Hence, imperfection is not to be imputed to the teaching of the faith if it omits many properties of things, such as the figure of the heaven and the quality of its motion. For neither does the natural philosopher consider the same characters of a line as the geometrician, but only those that accrue to it as terminus of a natural body.
But any things concerning creatures that are considered in common by the philosopher and the believer are conveyed through different principles in each case. For the philosopher takes his argument from the proper causes of things; the believer, from the first cause - for such reasons as that a thing has been handed down in this manner by God, or that this conduces to God's glory, or that God's power is infinite. Hence, also, [the doctrine of the faith] ought to be called the highest wisdom, since it treats of the highest cause; as we read in Deuteronomy (4:6): "For this is your wisdom and understanding in the sight of nations." And, therefore, human philosophy serves her as the first wisdom. Accordingly, divine wisdom sometimes argues from principles of human philosophy. For among philosophers, too, the first philosophy utilizes the teachings of all the sciences in order to realize its objectives.
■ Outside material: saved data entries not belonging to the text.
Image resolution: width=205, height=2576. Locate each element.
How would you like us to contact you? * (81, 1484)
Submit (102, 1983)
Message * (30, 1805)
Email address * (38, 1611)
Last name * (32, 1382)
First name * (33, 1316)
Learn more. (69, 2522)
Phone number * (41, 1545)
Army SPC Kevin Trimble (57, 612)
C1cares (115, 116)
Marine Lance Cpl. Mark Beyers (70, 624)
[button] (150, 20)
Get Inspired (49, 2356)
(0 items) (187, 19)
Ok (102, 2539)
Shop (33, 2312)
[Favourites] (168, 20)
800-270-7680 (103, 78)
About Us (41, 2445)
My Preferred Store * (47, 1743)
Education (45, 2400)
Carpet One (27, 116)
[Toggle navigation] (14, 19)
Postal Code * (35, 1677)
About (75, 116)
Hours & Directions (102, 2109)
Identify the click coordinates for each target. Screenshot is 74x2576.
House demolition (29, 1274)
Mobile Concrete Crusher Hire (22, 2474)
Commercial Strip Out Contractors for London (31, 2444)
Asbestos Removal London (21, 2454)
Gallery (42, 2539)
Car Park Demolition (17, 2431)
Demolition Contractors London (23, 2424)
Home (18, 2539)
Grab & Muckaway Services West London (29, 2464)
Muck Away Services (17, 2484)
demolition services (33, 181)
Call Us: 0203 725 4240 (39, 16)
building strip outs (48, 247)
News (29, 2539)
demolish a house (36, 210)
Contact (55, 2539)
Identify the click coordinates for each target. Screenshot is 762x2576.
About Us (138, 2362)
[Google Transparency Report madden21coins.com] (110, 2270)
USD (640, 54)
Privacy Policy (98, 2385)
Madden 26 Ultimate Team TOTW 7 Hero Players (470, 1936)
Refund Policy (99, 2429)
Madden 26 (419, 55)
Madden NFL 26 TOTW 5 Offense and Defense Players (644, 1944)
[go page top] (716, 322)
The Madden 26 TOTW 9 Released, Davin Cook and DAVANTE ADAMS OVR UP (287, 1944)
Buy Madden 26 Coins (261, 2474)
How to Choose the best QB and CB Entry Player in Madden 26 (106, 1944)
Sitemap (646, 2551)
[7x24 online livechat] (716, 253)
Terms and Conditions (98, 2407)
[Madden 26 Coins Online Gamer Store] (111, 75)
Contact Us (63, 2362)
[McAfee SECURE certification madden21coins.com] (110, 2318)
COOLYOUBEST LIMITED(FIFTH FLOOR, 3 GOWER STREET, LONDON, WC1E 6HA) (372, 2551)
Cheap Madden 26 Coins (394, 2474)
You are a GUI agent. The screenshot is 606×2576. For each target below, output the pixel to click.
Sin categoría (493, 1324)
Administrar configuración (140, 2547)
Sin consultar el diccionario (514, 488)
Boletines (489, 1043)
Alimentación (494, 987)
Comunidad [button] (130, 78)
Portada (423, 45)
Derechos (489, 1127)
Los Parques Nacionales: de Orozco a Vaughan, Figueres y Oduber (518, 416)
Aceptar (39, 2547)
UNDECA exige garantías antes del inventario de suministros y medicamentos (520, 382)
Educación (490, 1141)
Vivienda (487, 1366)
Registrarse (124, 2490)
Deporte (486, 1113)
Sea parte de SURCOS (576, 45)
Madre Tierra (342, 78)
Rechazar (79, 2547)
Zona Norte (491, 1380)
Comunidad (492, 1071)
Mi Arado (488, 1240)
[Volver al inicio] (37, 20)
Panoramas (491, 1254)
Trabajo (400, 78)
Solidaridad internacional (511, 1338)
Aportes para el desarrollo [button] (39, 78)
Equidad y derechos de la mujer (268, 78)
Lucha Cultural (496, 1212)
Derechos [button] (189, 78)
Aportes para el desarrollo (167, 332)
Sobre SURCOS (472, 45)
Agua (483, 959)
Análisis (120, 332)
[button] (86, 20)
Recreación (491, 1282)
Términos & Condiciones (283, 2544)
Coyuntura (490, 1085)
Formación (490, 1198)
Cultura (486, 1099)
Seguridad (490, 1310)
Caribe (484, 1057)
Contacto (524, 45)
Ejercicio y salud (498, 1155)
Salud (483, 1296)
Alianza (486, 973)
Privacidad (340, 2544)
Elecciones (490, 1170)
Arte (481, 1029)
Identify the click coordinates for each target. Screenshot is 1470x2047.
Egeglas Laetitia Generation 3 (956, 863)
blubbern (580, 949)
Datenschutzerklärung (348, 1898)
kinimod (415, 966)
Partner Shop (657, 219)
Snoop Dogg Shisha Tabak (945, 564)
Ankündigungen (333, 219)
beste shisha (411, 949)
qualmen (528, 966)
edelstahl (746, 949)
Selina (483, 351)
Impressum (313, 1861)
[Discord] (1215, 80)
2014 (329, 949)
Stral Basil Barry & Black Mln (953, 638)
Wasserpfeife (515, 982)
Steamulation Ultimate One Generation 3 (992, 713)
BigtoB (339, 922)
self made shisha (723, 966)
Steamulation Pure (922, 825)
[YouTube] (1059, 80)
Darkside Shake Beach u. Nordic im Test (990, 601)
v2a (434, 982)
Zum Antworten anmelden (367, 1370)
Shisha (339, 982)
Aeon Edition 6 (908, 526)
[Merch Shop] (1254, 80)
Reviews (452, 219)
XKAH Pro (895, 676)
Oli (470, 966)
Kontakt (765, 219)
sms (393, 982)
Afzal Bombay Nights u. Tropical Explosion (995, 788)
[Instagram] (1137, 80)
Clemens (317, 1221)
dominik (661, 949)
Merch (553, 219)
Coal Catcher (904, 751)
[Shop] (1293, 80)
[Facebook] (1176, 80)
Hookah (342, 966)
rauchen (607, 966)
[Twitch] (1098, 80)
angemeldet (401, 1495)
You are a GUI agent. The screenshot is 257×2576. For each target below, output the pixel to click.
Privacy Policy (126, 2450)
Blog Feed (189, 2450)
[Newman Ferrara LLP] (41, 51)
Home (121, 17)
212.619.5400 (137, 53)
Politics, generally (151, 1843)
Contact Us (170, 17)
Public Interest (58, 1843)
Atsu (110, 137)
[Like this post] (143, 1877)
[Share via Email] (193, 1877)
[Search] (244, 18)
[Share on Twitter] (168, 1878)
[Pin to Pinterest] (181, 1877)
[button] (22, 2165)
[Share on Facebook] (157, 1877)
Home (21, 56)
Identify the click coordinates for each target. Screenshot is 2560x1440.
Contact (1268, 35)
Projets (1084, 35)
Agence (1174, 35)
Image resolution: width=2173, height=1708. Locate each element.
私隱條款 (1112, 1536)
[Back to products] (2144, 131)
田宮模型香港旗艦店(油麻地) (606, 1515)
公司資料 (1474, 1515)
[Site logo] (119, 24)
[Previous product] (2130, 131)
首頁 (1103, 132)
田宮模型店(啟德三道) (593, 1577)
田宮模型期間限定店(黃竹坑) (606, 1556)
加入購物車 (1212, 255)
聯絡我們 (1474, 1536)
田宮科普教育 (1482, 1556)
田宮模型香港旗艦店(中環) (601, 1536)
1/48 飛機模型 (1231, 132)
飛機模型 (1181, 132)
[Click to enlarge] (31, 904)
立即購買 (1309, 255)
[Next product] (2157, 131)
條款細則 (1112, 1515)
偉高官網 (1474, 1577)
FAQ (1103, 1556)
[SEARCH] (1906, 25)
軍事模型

Hence again, the two kinds of teaching do not follow the same order. For in the teaching of philosophy, which considers creatures in themselves and leads us from them to the knowledge of God, the first consideration is about creatures; the last, of God. But in the teaching of faith, which considers creatures only in their relation to God, the consideration of God comes first, that of creatures afterwards. And thus the doctrine of faith is more perfect, as being more like the knowledge possessed by God, who, in knowing Himself, immediately knows other things.
And so, following this order, after what has been said in Book I about God in Himself, it remains for us to treat of the things which derive from Him.
Summa contra Gentiles, Book II, c. 4, translated by James F. Anderson (Notre Dame - London: University of Notre Dame Press, 1995), pp. 34-36.